The Rural Recovery Support Service (RRSS) assists rural landholders and primary producers impacted by floods. It has helped over 3,000 primary producers across 82 Local Government Areas (LGA's) recover from the 2021 and 2022 floods through the work of dedicated Recovery Officers who help ensure streamlined access to support services.

In the past year, the RRSS has made an extraordinary impact by connecting farmers with $36.2 million in financial assistance. Beyond financial support, the RRSS recognises the emotional toll of natural disasters and has provided referrals to community mental health support services, offering essential support to those in need.

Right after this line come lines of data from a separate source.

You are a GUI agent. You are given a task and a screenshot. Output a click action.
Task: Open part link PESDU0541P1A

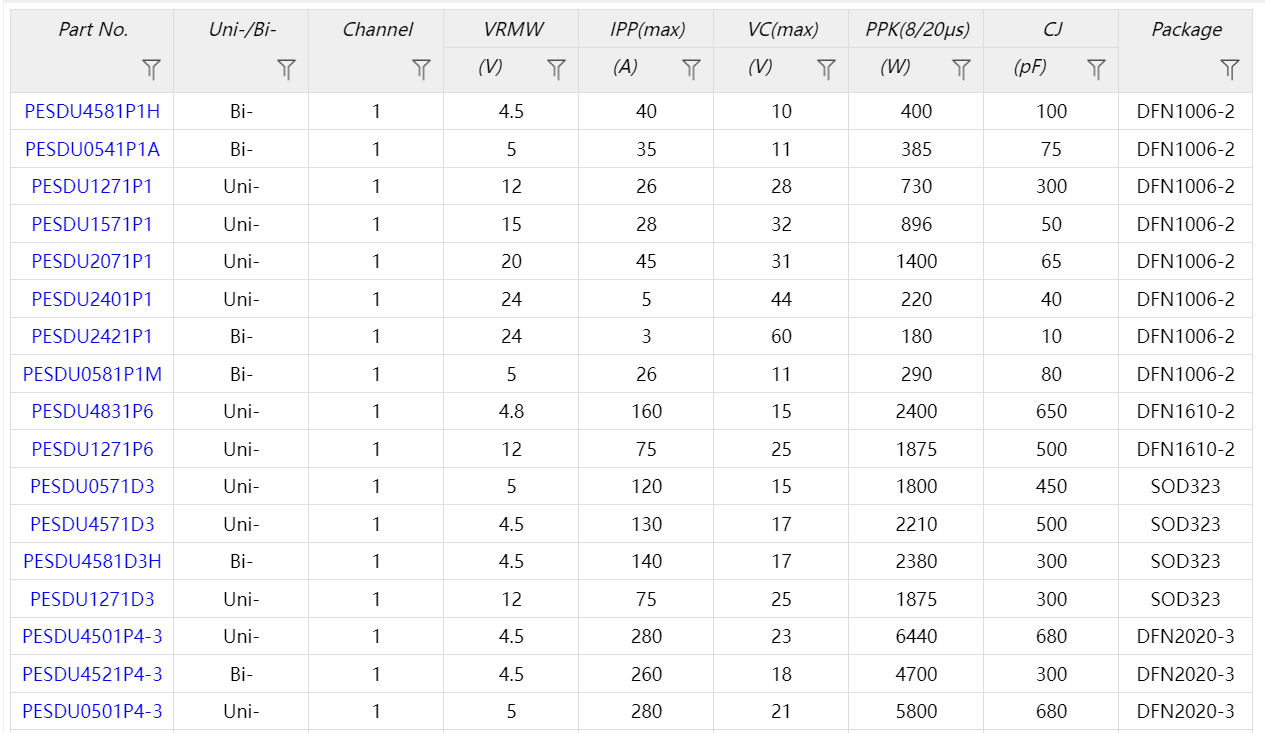(92, 149)
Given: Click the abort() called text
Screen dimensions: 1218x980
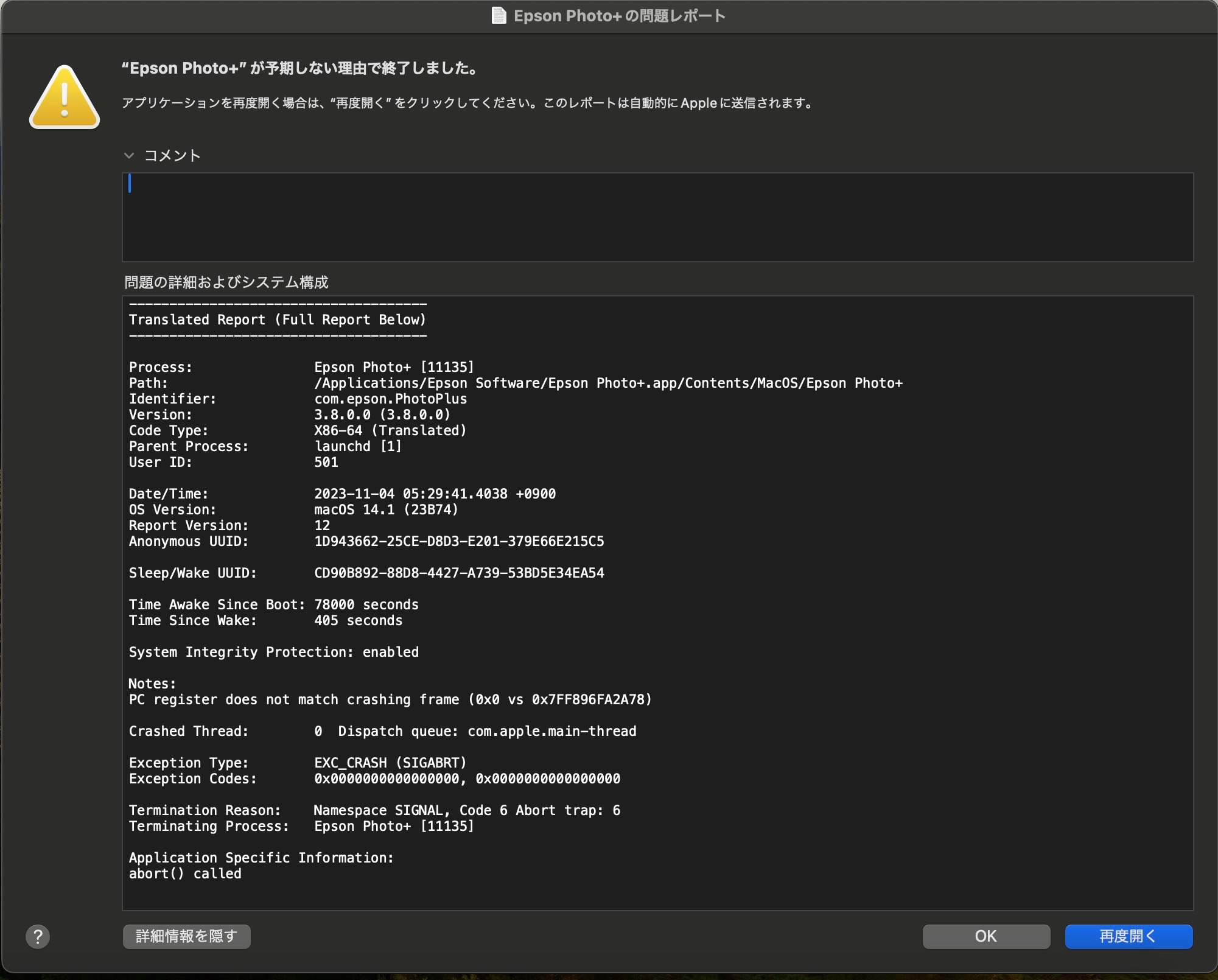Looking at the screenshot, I should [x=185, y=874].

One of the most significant impacts of the RRSS has been the reduction in recovery times for primary producers. An impressive 74% of clients reported a faster time to recovery as a direct result of the support provided by the RRSS. By streamlining access to critical services, the RRSS has supported farmers to make swifter progress in rebuilding their farm businesses and livelihoods.

The dedication and effectiveness of the RRSS have not gone unnoticed, as evident in the testimonials from primary producers. Simon Doolan, a primary producer, shared his experience: "We appreciated the support from the Rural Recovery Support Service after the damage we experienced in the 2021 & 2022 floods. Our recovery officer informed us of the available Rural Assistance Authority grants, which allowed us to repair the damaged roads, contour banks, and fences." Testimonials like Simon's exemplify the RRSS's impact on the lives of those it supports.

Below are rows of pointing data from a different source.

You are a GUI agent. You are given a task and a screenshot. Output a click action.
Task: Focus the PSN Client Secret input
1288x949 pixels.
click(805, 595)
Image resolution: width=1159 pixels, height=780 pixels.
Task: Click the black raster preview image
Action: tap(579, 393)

The efforts of the RRSS were recognised in November 2022 when the team was honoured with DPI's Response Capacity Award. This award recognised the RRSS's exceptional contribution to supporting primary producers during flood recovery. In addition, RRSS's efforts were also acknowledged when the team was named a finalist for the 'Regional Team' award in DRNSW's annual awards event. This nomination reaffirmed the significance of the RRSS's efforts in delivering a rapid response and supporting primary producer recovery.